Class LargestEmptyCircle
Constructs the Largest Empty Circle for a set of obstacle geometries, up to a given accuracy distance tolerance. The obstacles may be any combination of point, linear and polygonal geometries.
The Largest Empty Circle (LEC) is the largest circle whose interior does not intersect with any obstacle and whose center lies within a polygonal boundary. The circle center is the point in the interior of the boundary which has the farthest distance from the obstacles (up to the accuracy of the distance tolerance). The circle itself is determined by the center point and a point lying on an obstacle determining the circle radius. The polygonal boundary may be supplied explicitly. If it is not specified the convex hull of the obstacles is used as the boundary. To compute an LEC which lies wholly within a polygonal boundary, include the boundary of the polygon(s) as a linear obstacle. The implementation uses a successive-approximation technique over a grid of square cells covering the obstacles and boundary. The grid is refined using a branch-and-bound algorithm. Point containment and distance are computed in a performant way by using spatial indexes.Inherited Members
Namespace: NetTopologySuite.Algorithm.Construct
Assembly: NetTopologySuite.dll
Syntax
public class LargestEmptyCircle
Constructors
| Edit this page View SourceLargestEmptyCircle(Geometry, Geometry, double)

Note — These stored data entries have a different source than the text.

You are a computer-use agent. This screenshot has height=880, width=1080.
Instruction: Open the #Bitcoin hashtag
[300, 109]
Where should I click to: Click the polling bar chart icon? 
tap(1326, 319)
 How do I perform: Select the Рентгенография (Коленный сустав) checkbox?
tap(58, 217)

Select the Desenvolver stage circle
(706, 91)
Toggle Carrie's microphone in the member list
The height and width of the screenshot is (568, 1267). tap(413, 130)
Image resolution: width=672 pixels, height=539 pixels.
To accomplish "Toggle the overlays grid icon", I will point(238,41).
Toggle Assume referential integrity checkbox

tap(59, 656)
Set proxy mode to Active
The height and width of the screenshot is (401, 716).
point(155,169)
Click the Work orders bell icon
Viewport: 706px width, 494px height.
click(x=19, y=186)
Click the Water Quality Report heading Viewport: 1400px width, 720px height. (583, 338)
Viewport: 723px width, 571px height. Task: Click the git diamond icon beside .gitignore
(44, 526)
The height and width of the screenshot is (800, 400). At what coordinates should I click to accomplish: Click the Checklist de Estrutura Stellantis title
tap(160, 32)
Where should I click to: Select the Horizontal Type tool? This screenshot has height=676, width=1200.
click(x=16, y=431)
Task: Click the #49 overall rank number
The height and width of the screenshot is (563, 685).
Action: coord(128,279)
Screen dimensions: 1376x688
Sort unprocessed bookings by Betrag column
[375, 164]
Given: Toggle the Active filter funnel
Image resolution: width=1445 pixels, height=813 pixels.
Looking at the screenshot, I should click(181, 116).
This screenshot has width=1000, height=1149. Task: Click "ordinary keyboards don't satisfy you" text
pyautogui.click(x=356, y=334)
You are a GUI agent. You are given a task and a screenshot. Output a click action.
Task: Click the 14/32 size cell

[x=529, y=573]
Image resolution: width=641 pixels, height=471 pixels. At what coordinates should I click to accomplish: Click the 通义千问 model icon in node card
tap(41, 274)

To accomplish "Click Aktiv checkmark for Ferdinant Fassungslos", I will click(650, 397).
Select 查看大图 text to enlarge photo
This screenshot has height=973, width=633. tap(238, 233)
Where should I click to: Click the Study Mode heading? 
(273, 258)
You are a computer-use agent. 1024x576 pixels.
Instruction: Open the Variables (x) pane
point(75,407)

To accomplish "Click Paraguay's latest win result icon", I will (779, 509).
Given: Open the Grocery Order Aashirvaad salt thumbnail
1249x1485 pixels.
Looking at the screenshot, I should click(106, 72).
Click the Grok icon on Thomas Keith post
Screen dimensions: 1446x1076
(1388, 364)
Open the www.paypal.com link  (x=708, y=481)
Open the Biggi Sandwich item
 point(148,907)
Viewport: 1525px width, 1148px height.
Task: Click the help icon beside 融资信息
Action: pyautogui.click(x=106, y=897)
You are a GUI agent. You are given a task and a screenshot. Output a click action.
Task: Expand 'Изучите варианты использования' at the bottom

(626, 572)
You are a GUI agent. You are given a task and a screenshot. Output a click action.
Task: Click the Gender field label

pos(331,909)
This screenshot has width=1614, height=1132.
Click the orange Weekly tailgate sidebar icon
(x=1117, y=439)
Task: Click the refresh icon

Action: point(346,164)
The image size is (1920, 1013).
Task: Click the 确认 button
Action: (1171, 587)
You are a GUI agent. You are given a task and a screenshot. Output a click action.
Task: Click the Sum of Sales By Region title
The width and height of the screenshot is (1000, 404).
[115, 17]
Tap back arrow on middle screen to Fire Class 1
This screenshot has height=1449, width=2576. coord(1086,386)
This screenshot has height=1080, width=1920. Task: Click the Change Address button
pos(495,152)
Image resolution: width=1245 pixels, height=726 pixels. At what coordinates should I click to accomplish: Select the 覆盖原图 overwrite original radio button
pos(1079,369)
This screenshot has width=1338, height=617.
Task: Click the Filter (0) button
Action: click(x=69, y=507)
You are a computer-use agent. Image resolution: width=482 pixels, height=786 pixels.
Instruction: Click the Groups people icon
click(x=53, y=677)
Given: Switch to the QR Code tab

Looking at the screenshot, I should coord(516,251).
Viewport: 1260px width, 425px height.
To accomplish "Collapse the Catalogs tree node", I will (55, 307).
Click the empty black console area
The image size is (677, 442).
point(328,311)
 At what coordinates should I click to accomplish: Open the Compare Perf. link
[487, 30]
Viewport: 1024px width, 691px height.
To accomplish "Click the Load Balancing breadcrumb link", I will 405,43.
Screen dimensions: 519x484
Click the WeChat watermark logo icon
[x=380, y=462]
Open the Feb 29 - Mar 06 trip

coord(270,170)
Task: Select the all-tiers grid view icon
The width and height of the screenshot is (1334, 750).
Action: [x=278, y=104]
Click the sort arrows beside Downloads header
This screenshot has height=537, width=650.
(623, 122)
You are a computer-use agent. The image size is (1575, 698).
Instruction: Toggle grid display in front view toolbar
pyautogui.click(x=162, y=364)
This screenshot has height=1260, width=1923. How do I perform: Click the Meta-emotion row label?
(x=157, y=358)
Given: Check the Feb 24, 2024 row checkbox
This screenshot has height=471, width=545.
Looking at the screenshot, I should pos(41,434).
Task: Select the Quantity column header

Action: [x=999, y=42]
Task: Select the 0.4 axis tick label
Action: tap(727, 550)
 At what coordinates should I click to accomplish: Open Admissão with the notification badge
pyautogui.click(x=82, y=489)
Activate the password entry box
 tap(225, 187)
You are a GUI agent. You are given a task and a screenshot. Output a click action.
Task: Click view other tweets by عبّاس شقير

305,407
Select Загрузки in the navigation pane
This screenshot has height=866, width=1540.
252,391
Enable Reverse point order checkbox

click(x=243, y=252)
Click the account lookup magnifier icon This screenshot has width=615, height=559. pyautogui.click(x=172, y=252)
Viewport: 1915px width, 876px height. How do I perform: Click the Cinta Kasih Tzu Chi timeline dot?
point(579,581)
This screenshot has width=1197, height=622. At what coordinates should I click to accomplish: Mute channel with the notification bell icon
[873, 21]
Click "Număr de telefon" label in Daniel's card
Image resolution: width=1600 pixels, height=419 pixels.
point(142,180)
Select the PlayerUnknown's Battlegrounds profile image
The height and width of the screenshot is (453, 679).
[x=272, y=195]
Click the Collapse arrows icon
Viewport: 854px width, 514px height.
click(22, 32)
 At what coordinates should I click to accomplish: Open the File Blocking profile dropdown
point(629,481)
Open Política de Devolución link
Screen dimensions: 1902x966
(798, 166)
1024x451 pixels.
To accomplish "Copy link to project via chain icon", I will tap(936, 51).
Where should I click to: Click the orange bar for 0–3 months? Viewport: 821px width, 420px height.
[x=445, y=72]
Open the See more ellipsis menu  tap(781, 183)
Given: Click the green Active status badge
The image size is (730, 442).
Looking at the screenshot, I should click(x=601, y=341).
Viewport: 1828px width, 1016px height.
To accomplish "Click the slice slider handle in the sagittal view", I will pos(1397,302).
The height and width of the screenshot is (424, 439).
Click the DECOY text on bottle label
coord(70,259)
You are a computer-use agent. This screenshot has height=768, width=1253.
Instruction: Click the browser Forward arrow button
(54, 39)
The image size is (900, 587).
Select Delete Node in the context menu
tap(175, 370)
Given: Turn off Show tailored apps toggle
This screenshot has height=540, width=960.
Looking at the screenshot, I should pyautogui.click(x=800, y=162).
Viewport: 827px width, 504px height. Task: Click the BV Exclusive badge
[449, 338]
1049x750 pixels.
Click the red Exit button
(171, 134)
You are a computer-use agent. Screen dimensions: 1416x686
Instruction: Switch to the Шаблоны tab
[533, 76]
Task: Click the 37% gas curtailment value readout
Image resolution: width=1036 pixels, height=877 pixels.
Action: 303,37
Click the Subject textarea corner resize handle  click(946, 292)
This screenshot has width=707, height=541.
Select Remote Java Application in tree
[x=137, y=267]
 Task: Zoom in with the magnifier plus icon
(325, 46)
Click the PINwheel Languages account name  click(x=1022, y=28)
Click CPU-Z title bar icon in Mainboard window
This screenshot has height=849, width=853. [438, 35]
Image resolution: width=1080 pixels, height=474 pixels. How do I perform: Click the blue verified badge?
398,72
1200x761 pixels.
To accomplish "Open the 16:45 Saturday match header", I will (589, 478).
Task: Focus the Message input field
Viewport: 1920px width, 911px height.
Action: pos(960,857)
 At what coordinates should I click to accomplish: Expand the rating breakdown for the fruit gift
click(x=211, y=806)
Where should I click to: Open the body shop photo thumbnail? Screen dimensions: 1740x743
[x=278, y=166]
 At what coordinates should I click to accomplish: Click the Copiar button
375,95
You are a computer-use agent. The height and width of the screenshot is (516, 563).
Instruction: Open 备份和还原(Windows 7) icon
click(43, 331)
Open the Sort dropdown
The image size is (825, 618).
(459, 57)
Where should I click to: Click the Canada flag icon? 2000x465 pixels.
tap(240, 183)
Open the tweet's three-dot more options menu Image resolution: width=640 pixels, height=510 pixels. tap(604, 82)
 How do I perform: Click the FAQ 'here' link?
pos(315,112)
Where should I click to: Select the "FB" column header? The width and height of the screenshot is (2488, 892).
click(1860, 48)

Creates a new instance of a Largest Empty Circle construction, interior-disjoint to a set of obstacle geometries and having its center within a polygonal boundary. The obstacles may be any collection of points, lines and polygons. If the boundary is null or empty the convex hull of the obstacles is used as the boundary.
Declaration
public LargestEmptyCircle(Geometry obstacles, Geometry boundary, double tolerance)
Parameters
Type | Name | Description |
---|---|---|
Geometry | obstacles | A non-empty geometry representing the obstacles (points and lines) |
Geometry | boundary | A polygonal geometry to contain the LEC center (may be null or empty) |
double | tolerance | The distance tolerance for computing the center point (a positive value) |
LargestEmptyCircle(Geometry, double)
Creates a new instance of a Largest Empty Circle construction.
Declaration
[Obsolete("Will be removed in a future version")]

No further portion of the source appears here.